雁心月默默地站着,看着她,他的心也在战斗。半晌,他终于说:“我知道你醒了,只是你不想面对我。”
她还是没有动。
“其实你不是不能面对我,只是不能面对自己。”
她睁开眼睛瞪着他,却仍然没有动。
“你不想接受任何人的帮助,更何况我是你的仇人,但现在你无可奈何,你的自尊心让你觉得羞耻,所以,你连看我一眼的勇气都没有。”
她咬着牙,不出声。
雁心月看着她,目光犀利的像把刀,直插进她的心里,“但你有没有想过,你曾经也是我的仇人。”他深深吸了口气,“我却还是要帮你,救你,我又该如何面对你?”
秋羽裳的心又开始痛,她不回答,也不能回答。
雁心月的声音坚定而平静,“可是我想通了,秋家欠我的,已经还清了,我欠你的,我正在还。”

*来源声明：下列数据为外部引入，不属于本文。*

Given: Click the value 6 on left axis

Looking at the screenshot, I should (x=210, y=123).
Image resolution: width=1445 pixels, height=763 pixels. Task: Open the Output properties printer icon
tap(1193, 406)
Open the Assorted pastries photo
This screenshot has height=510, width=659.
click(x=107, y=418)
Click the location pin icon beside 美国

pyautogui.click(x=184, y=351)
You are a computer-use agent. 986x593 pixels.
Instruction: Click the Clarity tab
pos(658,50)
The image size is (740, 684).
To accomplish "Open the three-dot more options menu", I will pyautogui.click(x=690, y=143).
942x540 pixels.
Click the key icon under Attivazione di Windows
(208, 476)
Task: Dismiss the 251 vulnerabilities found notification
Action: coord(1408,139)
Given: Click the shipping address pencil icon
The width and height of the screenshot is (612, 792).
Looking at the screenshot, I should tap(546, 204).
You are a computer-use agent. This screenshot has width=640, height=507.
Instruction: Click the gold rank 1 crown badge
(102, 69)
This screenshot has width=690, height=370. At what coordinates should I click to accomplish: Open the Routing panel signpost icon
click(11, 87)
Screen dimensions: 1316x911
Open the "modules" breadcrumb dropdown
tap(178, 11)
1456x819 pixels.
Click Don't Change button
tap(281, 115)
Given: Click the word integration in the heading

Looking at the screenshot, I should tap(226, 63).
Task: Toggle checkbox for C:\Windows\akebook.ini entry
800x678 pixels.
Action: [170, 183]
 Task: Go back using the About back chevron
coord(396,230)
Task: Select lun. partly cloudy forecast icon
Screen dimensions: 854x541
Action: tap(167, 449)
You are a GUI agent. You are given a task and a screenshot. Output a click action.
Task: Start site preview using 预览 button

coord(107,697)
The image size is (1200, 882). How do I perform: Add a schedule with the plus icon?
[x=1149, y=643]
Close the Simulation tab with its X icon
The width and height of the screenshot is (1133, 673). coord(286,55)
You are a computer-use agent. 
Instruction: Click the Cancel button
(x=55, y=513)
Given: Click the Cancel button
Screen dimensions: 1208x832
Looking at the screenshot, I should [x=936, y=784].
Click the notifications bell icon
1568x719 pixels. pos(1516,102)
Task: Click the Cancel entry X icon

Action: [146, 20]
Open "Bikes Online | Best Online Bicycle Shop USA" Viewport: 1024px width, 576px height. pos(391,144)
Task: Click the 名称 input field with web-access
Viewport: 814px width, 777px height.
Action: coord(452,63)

她闭上眼睛,实在不想再继续这个话题,但他并不准备结束,他似乎想将心里压抑许久的话全部说出来。
“你不想听,是因为你不想承认事实,因为你害怕。”
她忍不住又睁开眼睛,瞪着他——她害怕?她有什么可害怕?
“你害怕原谅我,更害怕原谅自己。”
她的指尖颤抖起来。
“你折磨我,也折磨你自己。你不想承认,如果没有别人的帮助,你根本没有办法复仇。”
她的心在滴血,似乎被割的支离破碎。
“但你又害怕,怕别人对你的帮助都是别有居心,有所图谋,所以,你拒绝,拒绝任何人的帮助和同情,特别是我,你甚至认为接受我的帮助是对你的一种侮辱。”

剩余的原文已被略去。